Deixou as redações e os ecrãs de televisão para
abraçar a escrita e a consultoria de pessoas. O multifacetado Luís
Osório em conversa sobre o nosso tempo.
Após uma longa carreira nos jornais, define-se agora como um
«consultor de pessoas». Trocado por miúdos, o que é
isto?
Uma parte do meu trabalho após
ter saído do jornalismo foi fazer consultoria de empresas. E senti
sempre, ao longo de 25 anos a dirigir projetos e a perceber os
desejos e as ansiedades das pessoas, que faltam respostas e não
estou a falar das receitas de novas abordagens como o «coach». Não
acredito muito nisso. Eu acredito que cada pessoa é um caso
singular e tem um mundo dentro de si. E com essa pessoa proponho-me
encontrar caminhos, fazer uma viagem de auto-conhecimento, com
vista a cumprir e a alcançar objetivos. Ao contrário do consultor
de empresas não há propriamente um plano de negócios em cima da
mesa, há sim um plano de vida. E isto é, basicamente, novo.
Esta sala onde estamos tem muitas semelhanças com um gabinete onde
o psicólogo e o seu paciente se encontram…
O trabalho que faço não é
terapêutico e não sou um psicólogo. O meu trabalho é muito
objetivo. Existe uma fase de conhecimento prévio e de adquirir
confiança com a pessoa, que é a dimensão de escutar, que pode ter
alguma semelhança com a psicologia, mas o resto do processo é
distinto, vai ao encontro da pessoa e ajuda-a a pensar para fora de
si próprio.
Quem são as pessoas que o procuram e o que
procuram?

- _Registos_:
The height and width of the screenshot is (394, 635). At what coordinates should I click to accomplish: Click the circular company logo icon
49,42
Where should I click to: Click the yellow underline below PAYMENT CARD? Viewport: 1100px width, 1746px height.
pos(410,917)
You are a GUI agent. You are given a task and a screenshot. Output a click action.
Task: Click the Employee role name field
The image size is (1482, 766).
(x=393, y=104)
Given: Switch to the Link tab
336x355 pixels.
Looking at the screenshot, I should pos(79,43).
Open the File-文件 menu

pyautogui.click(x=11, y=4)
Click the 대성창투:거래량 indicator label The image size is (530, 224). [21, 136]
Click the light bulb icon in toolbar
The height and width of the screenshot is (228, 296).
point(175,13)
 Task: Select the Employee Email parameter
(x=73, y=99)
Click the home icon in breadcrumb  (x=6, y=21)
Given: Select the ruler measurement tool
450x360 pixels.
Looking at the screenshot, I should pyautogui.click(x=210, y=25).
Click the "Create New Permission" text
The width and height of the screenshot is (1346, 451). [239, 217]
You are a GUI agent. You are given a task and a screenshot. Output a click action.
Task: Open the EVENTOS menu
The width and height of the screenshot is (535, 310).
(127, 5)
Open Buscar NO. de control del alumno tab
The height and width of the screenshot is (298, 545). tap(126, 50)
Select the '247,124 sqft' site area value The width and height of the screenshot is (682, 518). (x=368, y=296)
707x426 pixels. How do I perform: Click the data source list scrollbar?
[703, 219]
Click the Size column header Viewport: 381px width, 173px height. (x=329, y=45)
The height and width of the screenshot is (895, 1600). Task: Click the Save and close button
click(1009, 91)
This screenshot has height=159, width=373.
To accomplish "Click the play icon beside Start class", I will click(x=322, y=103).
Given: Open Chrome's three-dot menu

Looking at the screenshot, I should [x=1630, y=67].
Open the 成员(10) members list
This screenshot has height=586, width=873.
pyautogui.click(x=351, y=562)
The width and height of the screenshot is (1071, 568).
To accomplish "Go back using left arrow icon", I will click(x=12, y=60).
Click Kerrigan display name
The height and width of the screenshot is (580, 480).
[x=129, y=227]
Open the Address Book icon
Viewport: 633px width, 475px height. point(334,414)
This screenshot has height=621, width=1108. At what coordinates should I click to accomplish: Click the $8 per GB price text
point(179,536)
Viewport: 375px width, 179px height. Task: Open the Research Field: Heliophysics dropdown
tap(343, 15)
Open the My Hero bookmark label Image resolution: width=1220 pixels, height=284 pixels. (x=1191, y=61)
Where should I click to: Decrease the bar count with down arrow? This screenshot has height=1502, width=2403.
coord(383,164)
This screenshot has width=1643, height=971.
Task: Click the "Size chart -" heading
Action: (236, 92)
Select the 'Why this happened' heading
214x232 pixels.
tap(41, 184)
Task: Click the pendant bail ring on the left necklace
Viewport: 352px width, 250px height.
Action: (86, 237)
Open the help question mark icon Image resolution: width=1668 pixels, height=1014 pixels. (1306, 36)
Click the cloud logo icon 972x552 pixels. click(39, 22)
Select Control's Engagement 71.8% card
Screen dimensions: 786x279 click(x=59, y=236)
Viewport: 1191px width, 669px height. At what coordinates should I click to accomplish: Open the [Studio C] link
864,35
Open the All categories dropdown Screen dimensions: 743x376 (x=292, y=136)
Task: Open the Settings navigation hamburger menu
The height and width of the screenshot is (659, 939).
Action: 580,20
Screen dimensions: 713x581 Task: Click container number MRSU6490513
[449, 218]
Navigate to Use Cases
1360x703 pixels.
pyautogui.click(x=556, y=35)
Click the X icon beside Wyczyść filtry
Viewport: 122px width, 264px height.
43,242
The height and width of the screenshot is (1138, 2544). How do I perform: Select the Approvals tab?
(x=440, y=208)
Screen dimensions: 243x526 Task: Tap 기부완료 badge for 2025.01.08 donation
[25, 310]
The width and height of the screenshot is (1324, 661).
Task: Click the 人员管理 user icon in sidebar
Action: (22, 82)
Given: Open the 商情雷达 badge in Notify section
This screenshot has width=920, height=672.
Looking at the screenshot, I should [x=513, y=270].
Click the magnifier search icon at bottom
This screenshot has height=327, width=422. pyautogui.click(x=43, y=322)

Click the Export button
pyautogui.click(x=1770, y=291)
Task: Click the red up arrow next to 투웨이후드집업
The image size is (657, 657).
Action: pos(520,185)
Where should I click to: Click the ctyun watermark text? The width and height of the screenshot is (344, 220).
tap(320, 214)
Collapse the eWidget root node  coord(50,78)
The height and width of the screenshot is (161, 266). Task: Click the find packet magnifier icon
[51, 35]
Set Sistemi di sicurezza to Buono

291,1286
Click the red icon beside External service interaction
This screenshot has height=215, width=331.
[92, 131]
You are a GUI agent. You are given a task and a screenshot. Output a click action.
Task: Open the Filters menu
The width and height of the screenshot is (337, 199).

- _Desafio A_:
Copie, sem qualquer alteração, o trecho da entrevista com Luís Osório que vai de "Após uma longa" a "é, basicamente, novo.".
- _Desafio B_:
Prossiga a entrevista com Luís Osório a partir do ponto em que o texto termina.
Os dados acima não são necessários.

- _Resposta à tarefa A_:
Após uma longa carreira nos jornais, define-se agora como um
«consultor de pessoas». Trocado por miúdos, o que é
isto?
Uma parte do meu trabalho após
ter saído do jornalismo foi fazer consultoria de empresas. E senti
sempre, ao longo de 25 anos a dirigir projetos e a perceber os
desejos e as ansiedades das pessoas, que faltam respostas e não
estou a falar das receitas de novas abordagens como o «coach». Não
acredito muito nisso. Eu acredito que cada pessoa é um caso
singular e tem um mundo dentro de si. E com essa pessoa proponho-me
encontrar caminhos, fazer uma viagem de auto-conhecimento, com
vista a cumprir e a alcançar objetivos. Ao contrário do consultor
de empresas não há propriamente um plano de negócios em cima da
mesa, há sim um plano de vida. E isto é, basicamente, novo.

- _Resposta à tarefa B_:
As dimensões das solicitações são
diversas, desde consultoria em projetos culturais, financiamento,
parcerias, passando por questões de liderança, gestores,
administradores de empresas que têm de fazer face a uma pressão de
resultados, até jovens que têm dificuldades que nunca foram tão
complicadas, desde a falta de perspetivas no mercado de emprego até
a algo aparentemente tão simples como perceber quem são e para onde
vão. E também há pessoas com problemas mais profundos, sem rumo e à
deriva, em busca de encontrar a bissectriz da sua vida. Uma vez em
conversa com a Pina Bausch perguntei-lhe como é que ela definia a
dança ao que ela respondeu que «a dança não é mais do que um
desequilíbrio». No momento em que nos desequilibramos é que a dança
começa. E a vida é um pouco isso. E um percalço, seja na vida
profissional ou afetiva, pode ser o início de um novo começo. O que
me tenho apercebido é que as pessoas deviam ser atores principais
nas suas peças, mas muitas delas não passam de atores secundários
ou figurantes no seu próprio palco.
Falou há pouco na falta de perspetiva dos jovens e passo já para a
questão educativa. O sistema de ensino precisa de operações de
cosmética ou de reformas profundas?
A volatilidade é imensa e é muito
difícil acompanhar as mudanças no sistema educativo em Portugal.
Cada vez que muda um ministro, muda a política. Isso é terrível
para a estabilidade. E os próprios atores do sistema sofrem com
isto, com a sua vida a ficar igualmente imprevisível. Os sistemas
educativos com melhores resultados no mundo sofreram profundas
revoluções, mas depois mantiveram-se estáveis, com pequenas
nuances. Nomeadamente os finlandeses, os coreanos, etc. É verdade
que nas últimas décadas Portugal evoluiu muitíssimo em termos
educativos, apesar das políticas, mas podíamos estar muito mais
avançados se houvesse estabilidade.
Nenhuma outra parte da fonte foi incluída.